If they both keep quiet, they'll each get three months in jail. If they both snitch, they'll get five years each. But if one snitches and the other doesn't, the police will let the snitch go free and put the silent "patsy" away for ten years.

This sort of logical structure - where you can "cooperate" or "betray", and where there's a big reward for you if you betray and the other guy cooperates - is repeated over and over again, in all sorts of real-world situations. It seldom maps perfectly to the pure Game Theory Land version, but the basic concepts hold.

In the game-reviewer situation, you (the reviewer) can tell the truth about OB IV, in which case SuperExcellentSoft will pull their ads from the magazine and demand that you return that BMW M5 they "lent" you.

So you, the reviewer, lose.

But the readers of the review will win, because they won't waste their money on a crappy game. And, multiplied by the number of readers whose buying you may influence, that can be a pretty big aggregate win.

Or you can lie through your teeth, say OB IV is fantastic, and thereby reap great rewards... at the cost of a great big aggregate loss for all of your readers, who'll rush out to buy a crappy game.

To take a more everyday example, let's say you buy a new laptop on eBay from some dude in Hong Kong. He has the option of betraying you, by sending you a box with a brick in it in return for your money. You, in turn, have the option of taking delivery of a real laptop and then just saying that you got a brick in a box, and reversing your payment.

Or let's say you're playing a two-versus-two match in your favourite RTS. If you stick by your ally through thick and thin, you will get, at best, your share of the victory. But if you wait until your enemies are definitely going to lose and then stab your ally in the back, the glory (and online leaderboard points) will be yours alone!

The biggest way in which real-world situations usually differ from the basic game-theory Prisoner's Dilemma is repetition. In the real world, people do repeat business.

So if you skip out on the bill from a restaurant, you're unlikely to be welcome there again. And if you send your eBay customer a brick in a box, his feedback will affect your business. And persistent loot ninjas have a (slightly) harder time getting into MMORPG groups.

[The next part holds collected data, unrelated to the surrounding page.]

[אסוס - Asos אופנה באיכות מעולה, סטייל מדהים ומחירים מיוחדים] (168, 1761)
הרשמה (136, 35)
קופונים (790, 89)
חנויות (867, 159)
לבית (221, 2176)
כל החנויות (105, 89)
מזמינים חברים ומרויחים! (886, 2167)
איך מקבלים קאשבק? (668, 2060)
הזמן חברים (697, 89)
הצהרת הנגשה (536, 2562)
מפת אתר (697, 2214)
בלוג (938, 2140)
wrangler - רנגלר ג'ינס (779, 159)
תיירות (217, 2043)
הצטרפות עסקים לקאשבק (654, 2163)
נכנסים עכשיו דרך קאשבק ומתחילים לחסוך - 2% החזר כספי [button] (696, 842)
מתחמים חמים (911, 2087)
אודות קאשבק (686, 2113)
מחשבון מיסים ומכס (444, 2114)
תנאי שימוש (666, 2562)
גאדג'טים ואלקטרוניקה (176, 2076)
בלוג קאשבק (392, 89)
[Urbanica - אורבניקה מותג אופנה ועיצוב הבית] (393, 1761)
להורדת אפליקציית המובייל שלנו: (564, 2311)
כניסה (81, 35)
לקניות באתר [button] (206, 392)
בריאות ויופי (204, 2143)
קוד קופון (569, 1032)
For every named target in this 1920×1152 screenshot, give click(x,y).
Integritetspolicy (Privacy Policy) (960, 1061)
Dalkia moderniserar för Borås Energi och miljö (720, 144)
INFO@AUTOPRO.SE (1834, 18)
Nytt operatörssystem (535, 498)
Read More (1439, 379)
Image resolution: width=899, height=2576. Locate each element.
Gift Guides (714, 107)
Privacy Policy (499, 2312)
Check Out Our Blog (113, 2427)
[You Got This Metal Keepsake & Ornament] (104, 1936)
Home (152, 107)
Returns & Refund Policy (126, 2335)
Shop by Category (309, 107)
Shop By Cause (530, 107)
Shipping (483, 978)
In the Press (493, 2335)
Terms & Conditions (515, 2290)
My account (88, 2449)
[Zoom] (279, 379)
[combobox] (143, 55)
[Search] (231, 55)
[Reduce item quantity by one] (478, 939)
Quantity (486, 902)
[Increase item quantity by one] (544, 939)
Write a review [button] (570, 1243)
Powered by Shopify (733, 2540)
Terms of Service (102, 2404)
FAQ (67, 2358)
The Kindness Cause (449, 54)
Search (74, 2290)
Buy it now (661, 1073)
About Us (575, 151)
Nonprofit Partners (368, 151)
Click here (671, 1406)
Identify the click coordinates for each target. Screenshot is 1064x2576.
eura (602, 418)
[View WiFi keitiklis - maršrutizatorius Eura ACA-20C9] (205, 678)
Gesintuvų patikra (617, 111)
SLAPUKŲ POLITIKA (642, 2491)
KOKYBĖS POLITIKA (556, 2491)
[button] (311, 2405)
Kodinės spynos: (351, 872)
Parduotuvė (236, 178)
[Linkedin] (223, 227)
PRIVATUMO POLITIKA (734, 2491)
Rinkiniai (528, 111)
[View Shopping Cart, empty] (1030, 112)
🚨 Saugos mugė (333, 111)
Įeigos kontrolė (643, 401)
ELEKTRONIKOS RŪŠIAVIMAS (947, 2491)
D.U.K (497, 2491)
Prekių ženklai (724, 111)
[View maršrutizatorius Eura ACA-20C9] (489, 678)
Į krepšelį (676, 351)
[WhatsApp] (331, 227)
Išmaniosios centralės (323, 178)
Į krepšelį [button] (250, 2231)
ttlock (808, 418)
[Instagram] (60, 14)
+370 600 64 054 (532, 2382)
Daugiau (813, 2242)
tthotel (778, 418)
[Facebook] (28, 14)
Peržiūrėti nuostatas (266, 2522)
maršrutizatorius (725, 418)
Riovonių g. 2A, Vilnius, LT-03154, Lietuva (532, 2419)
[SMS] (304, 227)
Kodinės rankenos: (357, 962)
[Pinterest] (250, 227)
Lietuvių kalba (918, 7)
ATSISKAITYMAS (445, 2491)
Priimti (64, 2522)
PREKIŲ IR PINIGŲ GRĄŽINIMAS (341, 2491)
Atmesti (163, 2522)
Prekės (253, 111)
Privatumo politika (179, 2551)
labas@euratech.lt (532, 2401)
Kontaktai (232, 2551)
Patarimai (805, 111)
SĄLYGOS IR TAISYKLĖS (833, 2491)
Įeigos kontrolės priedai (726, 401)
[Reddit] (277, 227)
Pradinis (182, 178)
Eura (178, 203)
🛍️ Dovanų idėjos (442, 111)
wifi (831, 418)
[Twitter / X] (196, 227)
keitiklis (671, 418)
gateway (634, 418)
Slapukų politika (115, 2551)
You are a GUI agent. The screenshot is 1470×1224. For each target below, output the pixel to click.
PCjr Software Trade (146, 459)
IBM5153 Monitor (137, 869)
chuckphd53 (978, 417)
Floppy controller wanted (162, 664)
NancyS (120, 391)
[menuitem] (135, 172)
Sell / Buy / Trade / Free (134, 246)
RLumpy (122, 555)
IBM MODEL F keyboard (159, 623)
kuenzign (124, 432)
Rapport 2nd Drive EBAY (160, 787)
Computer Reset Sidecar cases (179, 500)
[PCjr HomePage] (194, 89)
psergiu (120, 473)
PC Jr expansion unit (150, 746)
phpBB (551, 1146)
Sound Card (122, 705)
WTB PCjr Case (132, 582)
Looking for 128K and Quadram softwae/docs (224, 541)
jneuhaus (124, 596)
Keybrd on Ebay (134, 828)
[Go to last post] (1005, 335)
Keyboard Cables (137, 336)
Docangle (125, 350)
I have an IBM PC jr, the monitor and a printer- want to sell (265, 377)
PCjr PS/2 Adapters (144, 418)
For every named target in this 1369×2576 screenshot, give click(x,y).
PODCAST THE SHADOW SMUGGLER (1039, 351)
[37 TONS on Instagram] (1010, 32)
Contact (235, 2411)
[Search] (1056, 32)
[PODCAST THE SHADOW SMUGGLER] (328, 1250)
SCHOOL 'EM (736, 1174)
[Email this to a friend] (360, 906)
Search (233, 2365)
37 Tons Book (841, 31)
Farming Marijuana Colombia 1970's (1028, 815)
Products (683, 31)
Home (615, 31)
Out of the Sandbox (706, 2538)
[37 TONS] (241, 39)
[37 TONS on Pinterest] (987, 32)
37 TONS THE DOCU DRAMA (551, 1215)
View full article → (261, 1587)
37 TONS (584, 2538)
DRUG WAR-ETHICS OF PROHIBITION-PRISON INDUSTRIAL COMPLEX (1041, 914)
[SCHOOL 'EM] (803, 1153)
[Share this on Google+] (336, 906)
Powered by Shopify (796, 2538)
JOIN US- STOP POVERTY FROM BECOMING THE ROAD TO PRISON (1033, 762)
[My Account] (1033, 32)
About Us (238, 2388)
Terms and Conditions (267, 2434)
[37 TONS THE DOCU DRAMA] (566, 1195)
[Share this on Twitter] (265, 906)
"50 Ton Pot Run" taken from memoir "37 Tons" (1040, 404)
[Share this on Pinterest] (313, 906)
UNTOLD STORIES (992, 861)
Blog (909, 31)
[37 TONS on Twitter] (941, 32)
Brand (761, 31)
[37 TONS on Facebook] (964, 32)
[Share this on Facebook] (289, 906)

And, of course, reviewers who always profess unbounded adoration for anything that crosses their desk are likely to find that their recommendation becomes less and less valuable, as disaffected readers refuse to be fooled twice. (But, in the real world, it seems that there's often a healthy enough supply of fresh readers, TV viewers or stock-market investors to compensate.)

The game-reviewer situation displays one of the many ways in which real-world situations don't map perfectly to the classic Prisoner's Dilemma, because it makes another situation possible, in which the reviewer says the crummy game is great, but the readers, out of native cynicism or because this reviewer has lied to them before, don't believe a word of it and so don't buy the game. In this case, everybody (who matters) wins! The readers get the win of not buying one of those awful games the reviewer keeps saying are excellent, and the reviewer gets his reward from SuperExcellentSoft... until, at least, they realise they're not selling any games and bring the gravy-train to a halt.

All of the above examples illustrate the best strategy for sequential Prisoner's Dilemmas: Cooperate until you're betrayed, then betray.

(But don't make the mistake of betraying someone just because the last couple of times you dealt with someone else, you were betrayed. If people start betraying automatically, as they actually do in some games and unregulated markets, it spreads like a disease until the game's unplayable and the market's completely useless. Everyone's writing cheques that bounce to pay for bricks in laptop boxes.)

Philosophically, this is a neat example of creating "morality" from first principles, rather than waiting for some prophet to tell you what to do.

But it's also a very handy mental tool.

Especially when you notice your ally's parking an awful lot of artillery behind your base.